Contactada pelo Jornal Económico, fonte oficial do banco respondeu que “o Bankinter não faz quaisquer comentários sobre a sua relação comercial com clientes ou potenciais clientes”.

“Mantemos o propósito de apoiar os nossos clientes empresas e particulares, nomeadamente no difícil contexto atual. A nossa intenção é reforçada pelas medidas de apoio às famílias e às empresas que apresentámos ainda antes das condições definidas pelo Estado”, assegura a referida fonte do Bankinter.

As medidas do Bankinter podem ser consultadas em https://saladeimprensa.bankinter.pt/detalle/-/prensa/86266.

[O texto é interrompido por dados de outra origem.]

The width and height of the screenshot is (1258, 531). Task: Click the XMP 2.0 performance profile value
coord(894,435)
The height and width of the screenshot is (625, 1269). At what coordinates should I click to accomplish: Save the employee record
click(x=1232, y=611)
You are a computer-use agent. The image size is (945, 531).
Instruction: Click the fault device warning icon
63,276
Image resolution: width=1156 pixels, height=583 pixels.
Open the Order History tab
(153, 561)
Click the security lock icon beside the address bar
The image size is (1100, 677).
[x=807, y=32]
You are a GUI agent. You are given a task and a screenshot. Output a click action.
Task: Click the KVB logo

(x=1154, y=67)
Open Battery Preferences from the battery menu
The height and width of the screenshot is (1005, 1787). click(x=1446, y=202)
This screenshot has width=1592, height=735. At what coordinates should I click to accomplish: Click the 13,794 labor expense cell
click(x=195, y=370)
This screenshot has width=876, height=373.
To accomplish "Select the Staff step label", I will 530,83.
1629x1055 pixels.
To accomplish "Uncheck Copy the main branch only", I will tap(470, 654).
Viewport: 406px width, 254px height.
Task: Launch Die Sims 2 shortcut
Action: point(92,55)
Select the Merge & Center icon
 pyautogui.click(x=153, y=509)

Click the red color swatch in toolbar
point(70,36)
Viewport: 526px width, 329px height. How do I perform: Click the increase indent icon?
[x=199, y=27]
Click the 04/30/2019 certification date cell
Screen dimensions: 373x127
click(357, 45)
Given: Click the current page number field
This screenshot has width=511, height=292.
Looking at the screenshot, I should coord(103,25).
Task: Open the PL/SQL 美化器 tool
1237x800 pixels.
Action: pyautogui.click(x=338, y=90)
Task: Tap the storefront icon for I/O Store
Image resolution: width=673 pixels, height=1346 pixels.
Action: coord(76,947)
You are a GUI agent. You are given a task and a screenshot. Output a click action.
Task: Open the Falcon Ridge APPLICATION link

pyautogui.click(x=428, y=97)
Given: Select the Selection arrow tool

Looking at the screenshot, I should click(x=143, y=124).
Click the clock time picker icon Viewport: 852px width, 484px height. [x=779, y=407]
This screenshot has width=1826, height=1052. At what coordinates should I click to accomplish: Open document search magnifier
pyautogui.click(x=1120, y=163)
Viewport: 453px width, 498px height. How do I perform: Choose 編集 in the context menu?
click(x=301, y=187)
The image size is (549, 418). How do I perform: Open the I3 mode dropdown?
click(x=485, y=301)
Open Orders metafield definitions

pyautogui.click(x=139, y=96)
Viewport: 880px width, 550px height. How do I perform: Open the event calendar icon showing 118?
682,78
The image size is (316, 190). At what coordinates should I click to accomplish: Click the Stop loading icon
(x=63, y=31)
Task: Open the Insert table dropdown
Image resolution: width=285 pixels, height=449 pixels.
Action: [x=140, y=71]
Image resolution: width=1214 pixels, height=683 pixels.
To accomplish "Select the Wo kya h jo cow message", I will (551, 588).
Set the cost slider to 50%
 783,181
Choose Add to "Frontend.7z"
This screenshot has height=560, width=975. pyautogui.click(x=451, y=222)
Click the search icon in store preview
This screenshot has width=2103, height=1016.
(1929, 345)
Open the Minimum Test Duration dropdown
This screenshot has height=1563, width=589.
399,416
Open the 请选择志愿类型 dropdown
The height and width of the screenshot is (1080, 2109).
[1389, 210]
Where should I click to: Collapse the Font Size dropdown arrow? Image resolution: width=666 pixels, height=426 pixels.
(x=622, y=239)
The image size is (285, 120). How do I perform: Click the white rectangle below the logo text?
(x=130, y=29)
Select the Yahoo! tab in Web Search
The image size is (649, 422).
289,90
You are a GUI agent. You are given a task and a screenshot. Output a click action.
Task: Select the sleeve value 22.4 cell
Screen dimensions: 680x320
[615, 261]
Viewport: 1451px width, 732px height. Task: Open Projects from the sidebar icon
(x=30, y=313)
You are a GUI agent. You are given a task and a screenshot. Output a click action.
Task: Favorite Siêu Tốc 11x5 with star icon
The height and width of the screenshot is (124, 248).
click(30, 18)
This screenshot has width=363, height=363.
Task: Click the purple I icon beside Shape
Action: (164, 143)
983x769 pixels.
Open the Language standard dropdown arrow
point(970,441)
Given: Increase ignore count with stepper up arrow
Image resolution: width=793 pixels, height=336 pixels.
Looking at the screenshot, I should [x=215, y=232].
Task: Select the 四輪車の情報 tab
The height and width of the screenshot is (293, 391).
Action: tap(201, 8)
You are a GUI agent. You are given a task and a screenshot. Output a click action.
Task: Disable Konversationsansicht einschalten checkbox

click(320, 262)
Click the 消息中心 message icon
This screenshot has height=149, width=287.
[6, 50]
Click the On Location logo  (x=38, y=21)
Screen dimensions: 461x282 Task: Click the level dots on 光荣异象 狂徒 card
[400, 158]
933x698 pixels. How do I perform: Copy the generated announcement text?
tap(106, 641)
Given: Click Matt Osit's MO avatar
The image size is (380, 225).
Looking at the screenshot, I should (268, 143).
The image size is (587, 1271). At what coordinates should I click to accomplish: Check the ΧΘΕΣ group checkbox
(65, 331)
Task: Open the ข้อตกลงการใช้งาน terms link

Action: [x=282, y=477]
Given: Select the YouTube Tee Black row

Voltando a Rui Aguiar, o empresário garante que “vou lutar contra isto”.

“Vamos ter de recorrer a outras formas de financiamento que não nos comprometam. É evidente que vamos asumir que vamos levar a empresa por diante. Já tivemos uma conversa com os nossos funcionários e é óbvio que vai custar a todos este sacrifício, mas com este compromisso e cumplicidade vamos conseguir”, confia Rui Aguiar.

Segundo o sócio gerente da TWB, “os bancos não existem para facilitar a vida a ninguém, seja com aval do Estado, seja sem aval do Estado, um setor que os contribuintes portugueses ainda há bem pouco tempo, sem terem dado sequer a sua opinião, foram obrigados a ajudar”.

“Agora, em vez de estarem a retribuir esse nosso esforço, estão a fazer exatamente o contrário”, denuncia Rui Aguiar.

O sócio gerente enviou uma exposição sobre esta rejeição do acesso à linha de crédito por parte do Bankinter a diversas instituições, incluindo a CIP – Confederação Empresarial de Portugal, cujo presidente, António Saraiva lhe respondeu que estavam a fazer todos os esforços para tentar mudar esse comportamento e essas práticas comuns dos bancos na concessão de crédito às empresas.

“Parece que toda a gente tem conhecimento destas práticas por parte dos bancos, mas também parece que toda a gente encolhe os ombros. São práticas imorais e, nalguns casos, completamente ilegais”, acusa este empresário da restauração.

Independentemente da opinião deste empresário, a legislação excecional criada para permitir estas linhas de crédito excecionais a diversos setores da economia conferem aos bancos o poder e a função de fazerem análise de crédito perante as candidaturas apresentadas pelos clientes, o que pressupõe a possibilidade de os financiamentos poderem ser recusados pelas entidades bancárias.

Rui Aguiar defende uma maior fiscalização sobre os bancos na forma como são geridas estas linhas de crédito e de financiamento no âmbito das medidas excecionais para reanimar a economia debilitada pelo impacto do coronavírus. O empresário relata que alguns bancos já estão a declarar como esgotada a linha de crédito de 300 milhões de euros estabelecida para as empresas do setor da hoteleria não restauração, quando, assegura, não conhece nenhum congénere cujo pedido de financiamento teha sido aceite até ao momento.

Em relação à sua empresa, a braços com a incerteza que paira sobre quando e como se vai sair desta pandemia, Rui Aguiar está a reorientar a TWB para trabalhar nos dias que correm em regime de ‘take-away’.

“É um modelo que não estaria nas minhas conjeturas. É uma adaptação. Mas também penso que com esta crise muitos restaurantes vão sofrer uma alteração radical. E os que mais vão sofrer são os que viviam essencialmente do turismo. Vamos ter mais dificuldades porque a normalização da vida quotidiana vai demorar”, prevê Rui Aguiar.